La caratteristica del personaggio non viene, perciò, travisata o trasformata, ma adattata ad un contesto diverso, ad un linguaggio diverso e, soprattutto, ad un intento narrativo diverso. Per i fan è vedere Flash Thompson (altro ospite fumettistico del simbionte) ed Eddie Brock fusi assieme.
La prova attoriale di Tom Hardy, però, non conquista: troppo sopra le righe, non coglie appieno la schizofrenia del personaggio, riducendola ad una figura troppo caricaturale. Ma discorso non dissimile lo si potrebbe fare con l’intero cast.
Il cattivo della pellicola (il simbionte Riot, di cui non sveleremo l’ospite) è probabilmente un po’ troppo monodimensionale. È cattivo perché è menefreghista. Tale costruzione narrativa bilancia lo statuto di antieroe di Venom che è cattivo, ma comunque proteso verso gli altri (almeno i “buoni”). Nonostante il Venom fumettistico sia un godimento per i fan, la sua resa ricorda vagamente quella dello xenomorfo di Alien.
È indubbio che la mancanza di Spider-Man si senta. Non come personaggio presente nel film, quanto come “background” di Venom: alcuni poteri e alcune iconiche capacità del simbionte vengono trasformate in capacità dell’alieno.
La regia di Fleisher è di maniera e, come per le altre sue pellicole, punta più sulla sceneggiatura che sulle scene. Questo lo si nota specialmente nelle coreografiche scene di azione: troppo caotiche e spesso poco chiare.

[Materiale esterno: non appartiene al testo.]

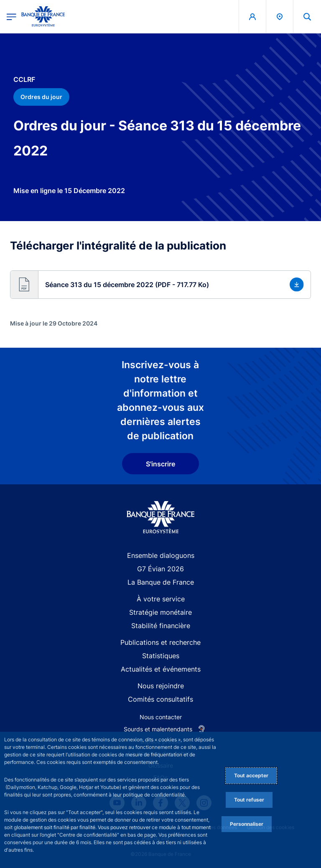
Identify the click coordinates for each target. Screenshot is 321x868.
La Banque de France (160, 582)
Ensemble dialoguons (160, 555)
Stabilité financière (160, 626)
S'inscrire (160, 464)
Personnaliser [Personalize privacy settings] (247, 824)
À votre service (160, 599)
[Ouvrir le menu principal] (11, 16)
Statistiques (160, 656)
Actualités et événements (160, 669)
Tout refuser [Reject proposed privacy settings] (249, 799)
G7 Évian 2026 (160, 569)
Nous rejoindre (160, 686)
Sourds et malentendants (158, 729)
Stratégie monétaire (160, 612)
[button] (160, 285)
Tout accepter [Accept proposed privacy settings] (251, 775)
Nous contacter (160, 717)
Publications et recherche (160, 642)
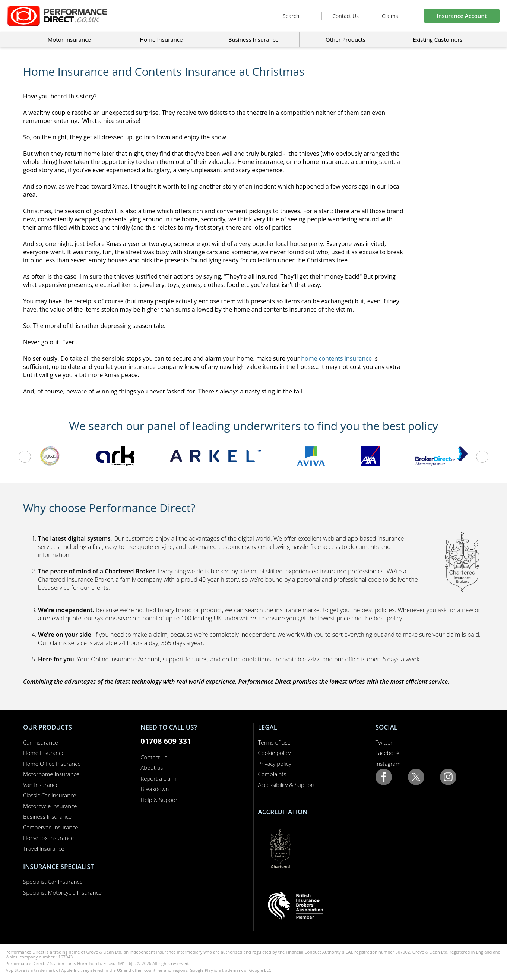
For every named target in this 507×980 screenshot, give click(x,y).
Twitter (384, 742)
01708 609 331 (165, 741)
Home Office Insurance (52, 764)
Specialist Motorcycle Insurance (62, 892)
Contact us (154, 757)
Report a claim (158, 778)
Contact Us (345, 16)
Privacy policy (275, 764)
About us (151, 767)
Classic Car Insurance (50, 795)
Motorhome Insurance (51, 774)
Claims (390, 16)
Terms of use (274, 742)
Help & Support (160, 800)
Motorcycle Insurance (50, 806)
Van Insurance (41, 785)
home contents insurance (336, 358)
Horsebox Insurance (48, 838)
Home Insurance (44, 752)
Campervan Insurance (51, 827)
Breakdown (154, 789)
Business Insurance (253, 40)
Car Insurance (40, 742)
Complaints (272, 774)
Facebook (388, 752)
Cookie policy (275, 752)
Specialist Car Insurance (53, 881)
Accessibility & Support (287, 785)
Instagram (388, 764)
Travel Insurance (44, 848)
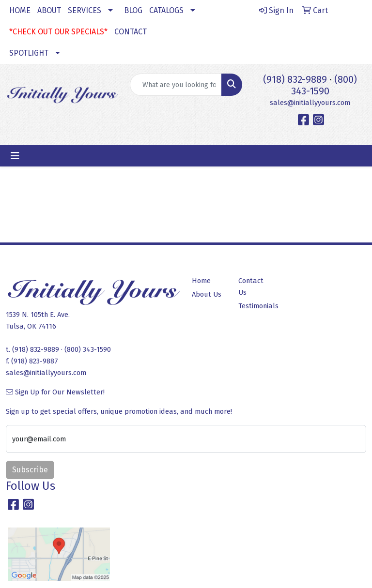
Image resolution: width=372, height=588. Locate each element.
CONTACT (130, 31)
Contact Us (251, 286)
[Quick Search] (176, 85)
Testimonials (256, 306)
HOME (20, 10)
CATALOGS (166, 10)
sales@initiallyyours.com (310, 103)
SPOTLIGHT (29, 53)
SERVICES (84, 10)
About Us (206, 294)
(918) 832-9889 (295, 79)
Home (201, 281)
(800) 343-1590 (324, 85)
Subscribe (30, 469)
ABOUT (49, 10)
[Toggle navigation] (15, 156)
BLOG (133, 10)
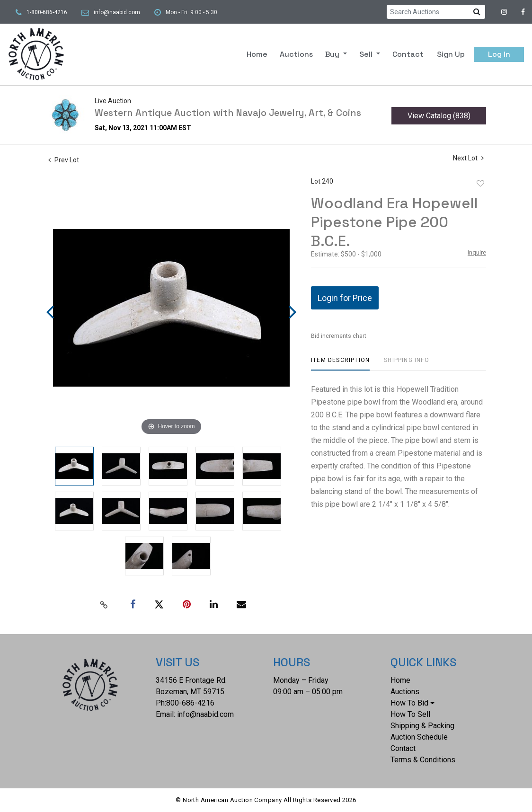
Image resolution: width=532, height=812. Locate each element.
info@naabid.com (117, 12)
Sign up (451, 54)
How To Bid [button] (412, 703)
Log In (499, 54)
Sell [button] (367, 54)
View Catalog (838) (439, 115)
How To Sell (410, 714)
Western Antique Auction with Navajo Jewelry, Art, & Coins (228, 113)
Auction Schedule (419, 737)
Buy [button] (333, 54)
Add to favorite (480, 184)
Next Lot (468, 158)
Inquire (477, 252)
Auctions (296, 54)
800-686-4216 (190, 703)
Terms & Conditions (423, 759)
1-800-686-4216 (47, 12)
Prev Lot (63, 160)
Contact (408, 54)
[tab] (340, 363)
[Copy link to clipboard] (104, 605)
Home (257, 54)
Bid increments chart (338, 336)
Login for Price (345, 298)
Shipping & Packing (422, 725)
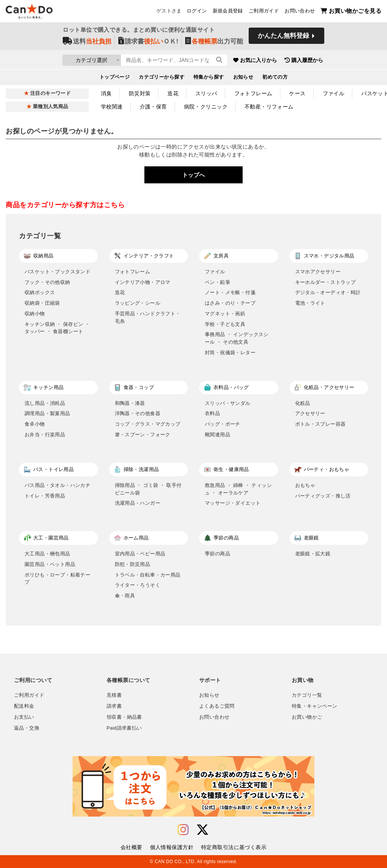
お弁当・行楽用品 (45, 434)
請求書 (114, 706)
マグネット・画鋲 (225, 313)
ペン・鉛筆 (217, 282)
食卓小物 (35, 424)
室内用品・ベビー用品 (140, 553)
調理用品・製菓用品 (47, 413)
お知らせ (243, 78)
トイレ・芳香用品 (45, 496)
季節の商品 (217, 553)
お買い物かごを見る (351, 11)
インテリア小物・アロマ (142, 282)
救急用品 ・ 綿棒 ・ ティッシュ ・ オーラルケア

Ma Venom, anche con qualche pecca, conquista. Mentre i fan meno esigenti non avranno nulla di cui lamentarsi, il “cortocircuito” emozionale dei puristi viene sopperito dalla struttura narrativa del personaggio. E proprio a chi ama il personaggio, è dedicata la scena post-credits.
Per il futuro del personaggio al cinema, non ci resta che attendere e sperare che qualche ospite illustre spari le sue ragnatele.